In the smallest configuration, with no fans to aid airflow, the temperatures were obviously higher, but still not unreasonably so and I experienced no throttling in any of the three tests with either the CPU or GPU. In this configuration, the removal of the side mesh panels did make a measurable difference for the CPU temps, but only 1.5 degree improvement for the GPU.
With the top panel set to the medium configuration, and the addition of two Phanteks T30 fans set to exhaust at a fixed 800 rpm, the temperatures were what I would call excellent in such a small, air cooled system. During any of the testing, I was able to place my hand above the fans and feel how effectively they were pulling the hot air out of the system. With the mesh side panels removed, the temperature difference was negligible on either the CPU or GPU. Having fans pulling air through the system really helps the Shift XT, and this would be the configuration I’d most recommend to someone interested in this enclosure.

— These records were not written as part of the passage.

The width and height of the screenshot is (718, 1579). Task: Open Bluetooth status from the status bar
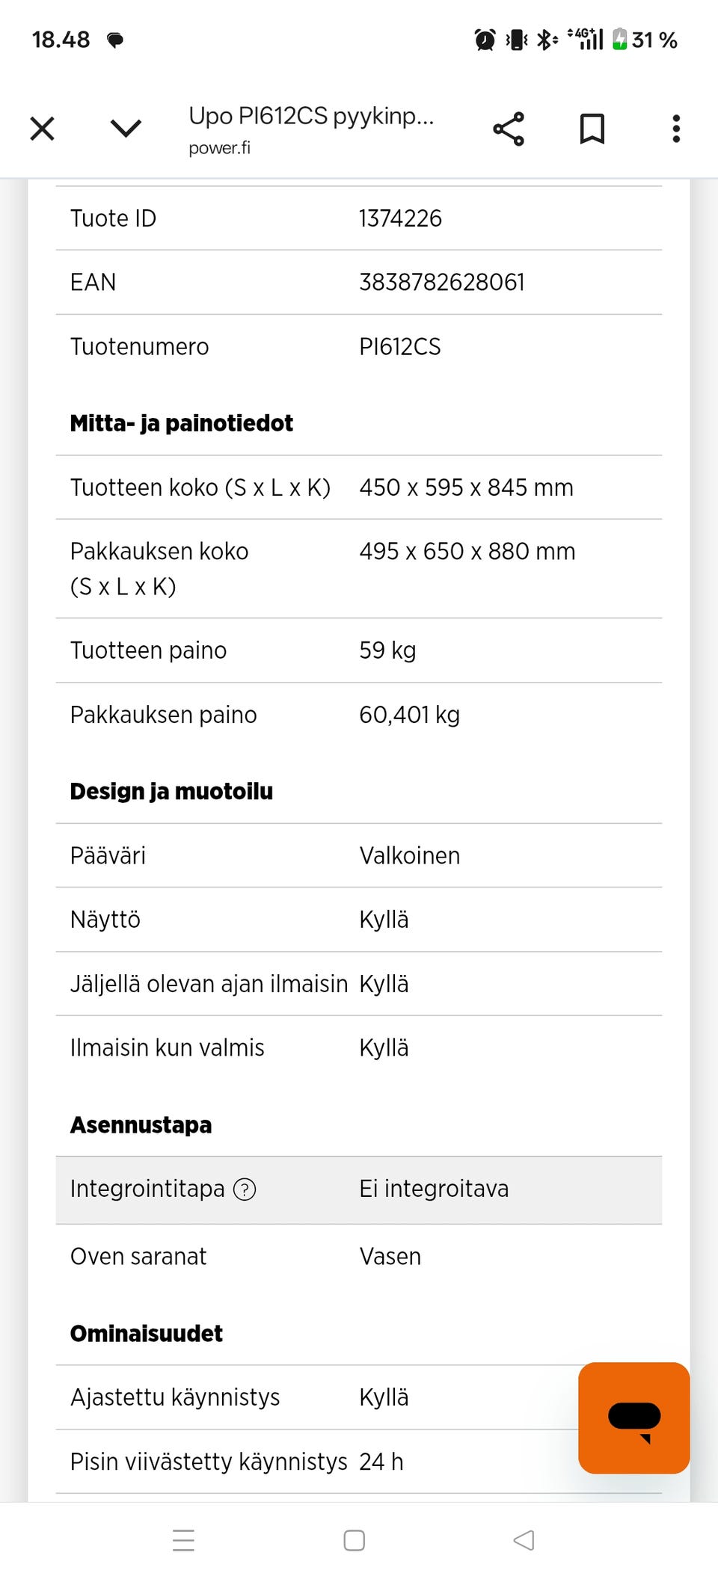[x=545, y=39]
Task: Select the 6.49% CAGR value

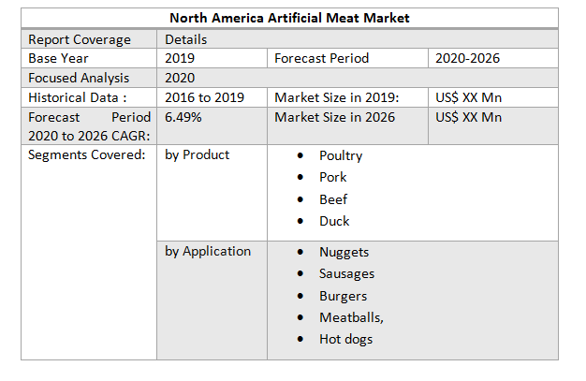Action: point(183,117)
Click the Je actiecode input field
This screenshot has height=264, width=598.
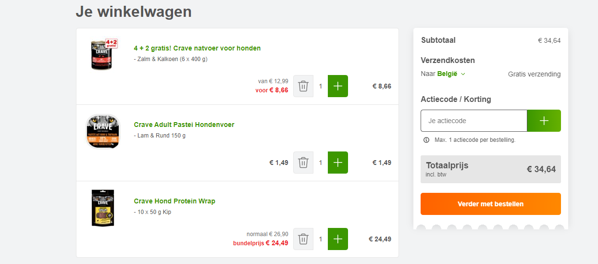pyautogui.click(x=474, y=121)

The temperatures in this configuration were why I elected not to test this case with an AIO. In this case, if using an AIO for the CPU, the top radiator is not only going to impede the exhausting of hot air from the GPU, but the hot air from the GPU is going to interact with the fins of the radiator, lowering its efficiency. If one absolutely wanted to populate an AIO radiator in the top, I would actually recommend using a hybrid cooled GPU, as the GPU is going to be the major heat producer in most systems today.